Russia's diplomatic playacting

A remarkable sideshow of the Kosovo tragedy is Russia's hectic diplomatic effort to broker a political solution that keeps Slobodan Milosevic and gets rid of NATO. The Kremlin appears on the world stage as though it were once again a great power.

The Russian Federation still stretches across the map from Scandinavia to Japan. It looks back on three centuries of conquest. Its people are dynamic and talented, but never have its fortunes been so low. Economically, it is crippled by corruption, dependent on foreign help to avert bankruptcy, able to collect only 10 percent of taxes due. Its military establishment, backbone of the nation since Peter the Great, is shrunken and decaying. Politically, it is more and more a headless hulk with power drifting away from the center. Playing at big-time diplomacy abroad, it cannot solve its problems at home.

When the Soviet Union disintegrated in 1991, Moscow fostered a Commonwealth of Independent States (CIS). It was a political affinity grouping of 12 former Soviet republics. Last month, its central strategic element, a collective security treaty highlighting Russian predominance, quietly expired, most of the members unwilling to renew it.

Moscow has tried to preserve its primacy through bilateral treaties. But it has cut in half its troops stationed in Tajikistan as protection against an Islamist threat from Afghanistan. It doesn't have the money to pay them. Central Asian and Caucasus republics increasingly go their own way as their fears of reprisal diminish.
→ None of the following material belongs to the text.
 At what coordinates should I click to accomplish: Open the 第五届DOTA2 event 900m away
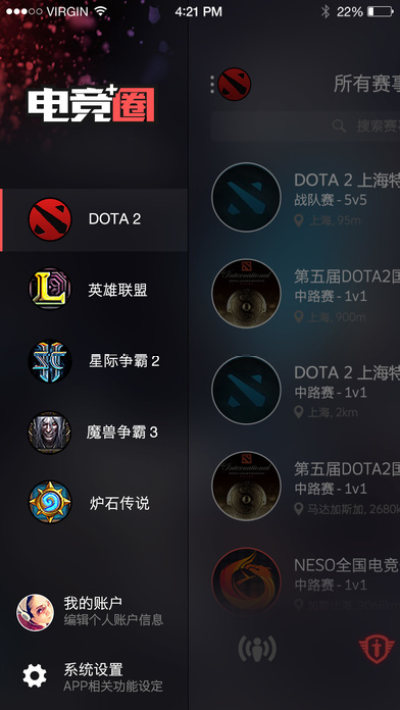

No one has a sharper nose for power than Mr. Milosevic. He and Moscow know that Russia can give him no material help. But at one point their interests dramatically converge. Russia's presence in the United Nations is a trump card for them both. They are now calling for a compromise under the auspices of the UN. Milosevic says the UN "can have a huge presence in Kosovo if it wishes - as great as our guests." This is meant to sound inviting. In 1992, a UN force went into Croatia as Milosevic's patsy, in effect consolidating Serbian victory in the first phase of his Yugoslav war. It remained a fig leaf for Western indecision while he chewed up Bosnia - until the West woke up to what was happening and went to war to save what was left.

The Kremlin, too, is urging that the UN be brought into the Kosovo picture, summoning Secretary-General Kofi Annan to Moscow to underline its desire. The UN provides the last major forum where Russia is, by right, important, a stage on which it can strut.

It is understandable that the United States and its NATO allies play along. As democracies, they must reassure their people that they truly want peace. And Russia still has a capacity for different kinds of mischief - as well as ill-guarded nuclear warheads. But, it is one thing to pursue every possibility of ending the violence and another to be led by the nose into fruitless negotiation. Moscow, ignoring the mass murder and expulsion of Kosovar Albanians, backs Milosevic.

Not to see this makes NATO appear ignorant or spineless, which could only embolden Milosevic. He remembers that Josef Stalin broke his teeth on Tito's Yugoslavia. "You are not willing to sacrifice lives to achieve our surrender," he says, "but we are willing to die to defend our rights." These are the same contemptuous words that Iraq's Saddam Hussein flung at the US just before he invaded Kuwait.

*Richard C. Hottelet, a longtime foreign correspondent for CBS, writes on world affairs.